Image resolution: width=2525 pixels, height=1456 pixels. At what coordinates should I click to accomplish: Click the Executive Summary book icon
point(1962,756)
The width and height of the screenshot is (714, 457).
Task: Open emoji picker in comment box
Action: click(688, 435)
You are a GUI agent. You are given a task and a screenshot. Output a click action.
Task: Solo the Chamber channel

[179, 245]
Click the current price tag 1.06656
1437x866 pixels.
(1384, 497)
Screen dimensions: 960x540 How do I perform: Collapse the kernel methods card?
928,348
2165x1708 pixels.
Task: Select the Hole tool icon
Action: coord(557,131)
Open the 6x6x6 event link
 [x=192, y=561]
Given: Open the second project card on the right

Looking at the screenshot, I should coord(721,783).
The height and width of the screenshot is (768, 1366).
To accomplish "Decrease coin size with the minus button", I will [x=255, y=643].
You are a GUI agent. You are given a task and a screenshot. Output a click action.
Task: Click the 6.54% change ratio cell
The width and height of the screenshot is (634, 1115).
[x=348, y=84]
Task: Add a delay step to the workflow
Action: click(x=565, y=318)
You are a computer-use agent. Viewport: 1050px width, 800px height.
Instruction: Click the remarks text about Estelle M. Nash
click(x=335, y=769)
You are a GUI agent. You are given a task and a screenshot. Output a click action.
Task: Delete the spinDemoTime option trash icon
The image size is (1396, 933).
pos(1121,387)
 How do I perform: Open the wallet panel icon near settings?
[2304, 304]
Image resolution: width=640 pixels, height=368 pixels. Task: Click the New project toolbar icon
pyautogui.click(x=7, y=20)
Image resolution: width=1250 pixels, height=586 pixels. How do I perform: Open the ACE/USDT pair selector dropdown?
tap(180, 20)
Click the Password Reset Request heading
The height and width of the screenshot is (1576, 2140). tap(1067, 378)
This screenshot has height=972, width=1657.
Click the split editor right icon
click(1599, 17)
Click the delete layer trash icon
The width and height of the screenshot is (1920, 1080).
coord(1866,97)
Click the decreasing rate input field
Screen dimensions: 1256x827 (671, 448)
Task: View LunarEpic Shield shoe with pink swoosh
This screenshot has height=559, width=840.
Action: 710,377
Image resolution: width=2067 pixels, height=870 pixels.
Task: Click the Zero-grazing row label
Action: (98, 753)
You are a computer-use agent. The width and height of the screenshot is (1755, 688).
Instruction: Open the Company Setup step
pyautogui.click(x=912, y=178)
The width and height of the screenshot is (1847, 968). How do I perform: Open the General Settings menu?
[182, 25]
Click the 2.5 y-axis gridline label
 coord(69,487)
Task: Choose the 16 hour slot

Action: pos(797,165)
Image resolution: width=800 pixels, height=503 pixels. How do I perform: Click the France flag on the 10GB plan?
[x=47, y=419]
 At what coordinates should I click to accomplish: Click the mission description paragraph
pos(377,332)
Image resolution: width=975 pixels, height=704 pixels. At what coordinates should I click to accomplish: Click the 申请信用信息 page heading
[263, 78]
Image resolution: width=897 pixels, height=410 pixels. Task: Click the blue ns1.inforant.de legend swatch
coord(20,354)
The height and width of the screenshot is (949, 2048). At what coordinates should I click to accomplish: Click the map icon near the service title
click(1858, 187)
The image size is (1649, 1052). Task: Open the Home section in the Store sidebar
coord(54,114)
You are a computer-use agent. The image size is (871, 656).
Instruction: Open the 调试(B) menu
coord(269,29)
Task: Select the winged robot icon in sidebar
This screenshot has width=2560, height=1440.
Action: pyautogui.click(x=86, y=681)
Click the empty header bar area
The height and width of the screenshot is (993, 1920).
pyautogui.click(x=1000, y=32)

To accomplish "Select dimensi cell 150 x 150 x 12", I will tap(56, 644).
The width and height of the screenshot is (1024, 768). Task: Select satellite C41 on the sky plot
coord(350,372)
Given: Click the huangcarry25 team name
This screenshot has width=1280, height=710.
----
(To do): Copy out all of the rows above without changing anything.

(Solution to this problem):
Image resolution: width=2525 pixels, height=1456 pixels. At what coordinates should I click to accomplish: Click the Executive Summary book icon
point(1962,756)
The width and height of the screenshot is (714, 457).
Task: Open emoji picker in comment box
Action: click(688, 435)
You are a GUI agent. You are given a task and a screenshot. Output a click action.
Task: Solo the Chamber channel

[179, 245]
Click the current price tag 1.06656
1437x866 pixels.
(1384, 497)
Screen dimensions: 960x540 How do I perform: Collapse the kernel methods card?
928,348
2165x1708 pixels.
Task: Select the Hole tool icon
Action: coord(557,131)
Open the 6x6x6 event link
 [x=192, y=561]
Given: Open the second project card on the right

Looking at the screenshot, I should coord(721,783).
The height and width of the screenshot is (768, 1366).
To accomplish "Decrease coin size with the minus button", I will [x=255, y=643].
You are a GUI agent. You are given a task and a screenshot. Output a click action.
Task: Click the 6.54% change ratio cell
The width and height of the screenshot is (634, 1115).
[x=348, y=84]
Task: Add a delay step to the workflow
Action: click(x=565, y=318)
You are a computer-use agent. Viewport: 1050px width, 800px height.
Instruction: Click the remarks text about Estelle M. Nash
click(x=335, y=769)
You are a GUI agent. You are given a task and a screenshot. Output a click action.
Task: Delete the spinDemoTime option trash icon
The image size is (1396, 933).
pos(1121,387)
 How do I perform: Open the wallet panel icon near settings?
[2304, 304]
Image resolution: width=640 pixels, height=368 pixels. Task: Click the New project toolbar icon
pyautogui.click(x=7, y=20)
Image resolution: width=1250 pixels, height=586 pixels. How do I perform: Open the ACE/USDT pair selector dropdown?
tap(180, 20)
Click the Password Reset Request heading
The height and width of the screenshot is (1576, 2140). tap(1067, 378)
This screenshot has height=972, width=1657.
Click the split editor right icon
click(1599, 17)
Click the delete layer trash icon
The width and height of the screenshot is (1920, 1080).
coord(1866,97)
Click the decreasing rate input field
Screen dimensions: 1256x827 (671, 448)
Task: View LunarEpic Shield shoe with pink swoosh
This screenshot has height=559, width=840.
Action: 710,377
Image resolution: width=2067 pixels, height=870 pixels.
Task: Click the Zero-grazing row label
Action: (98, 753)
You are a computer-use agent. The width and height of the screenshot is (1755, 688).
Instruction: Open the Company Setup step
pyautogui.click(x=912, y=178)
The width and height of the screenshot is (1847, 968). How do I perform: Open the General Settings menu?
[182, 25]
Click the 2.5 y-axis gridline label
 coord(69,487)
Task: Choose the 16 hour slot

Action: pos(797,165)
Image resolution: width=800 pixels, height=503 pixels. How do I perform: Click the France flag on the 10GB plan?
[x=47, y=419]
 At what coordinates should I click to accomplish: Click the mission description paragraph
pos(377,332)
Image resolution: width=975 pixels, height=704 pixels. At what coordinates should I click to accomplish: Click the 申请信用信息 page heading
[263, 78]
Image resolution: width=897 pixels, height=410 pixels. Task: Click the blue ns1.inforant.de legend swatch
coord(20,354)
The height and width of the screenshot is (949, 2048). At what coordinates should I click to accomplish: Click the map icon near the service title
click(1858, 187)
The image size is (1649, 1052). Task: Open the Home section in the Store sidebar
coord(54,114)
You are a computer-use agent. The image size is (871, 656).
Instruction: Open the 调试(B) menu
coord(269,29)
Task: Select the winged robot icon in sidebar
This screenshot has width=2560, height=1440.
Action: pyautogui.click(x=86, y=681)
Click the empty header bar area
The height and width of the screenshot is (993, 1920).
pyautogui.click(x=1000, y=32)

To accomplish "Select dimensi cell 150 x 150 x 12", I will tap(56, 644).
The width and height of the screenshot is (1024, 768). Task: Select satellite C41 on the sky plot
coord(350,372)
Given: Click the huangcarry25 team name
This screenshot has width=1280, height=710.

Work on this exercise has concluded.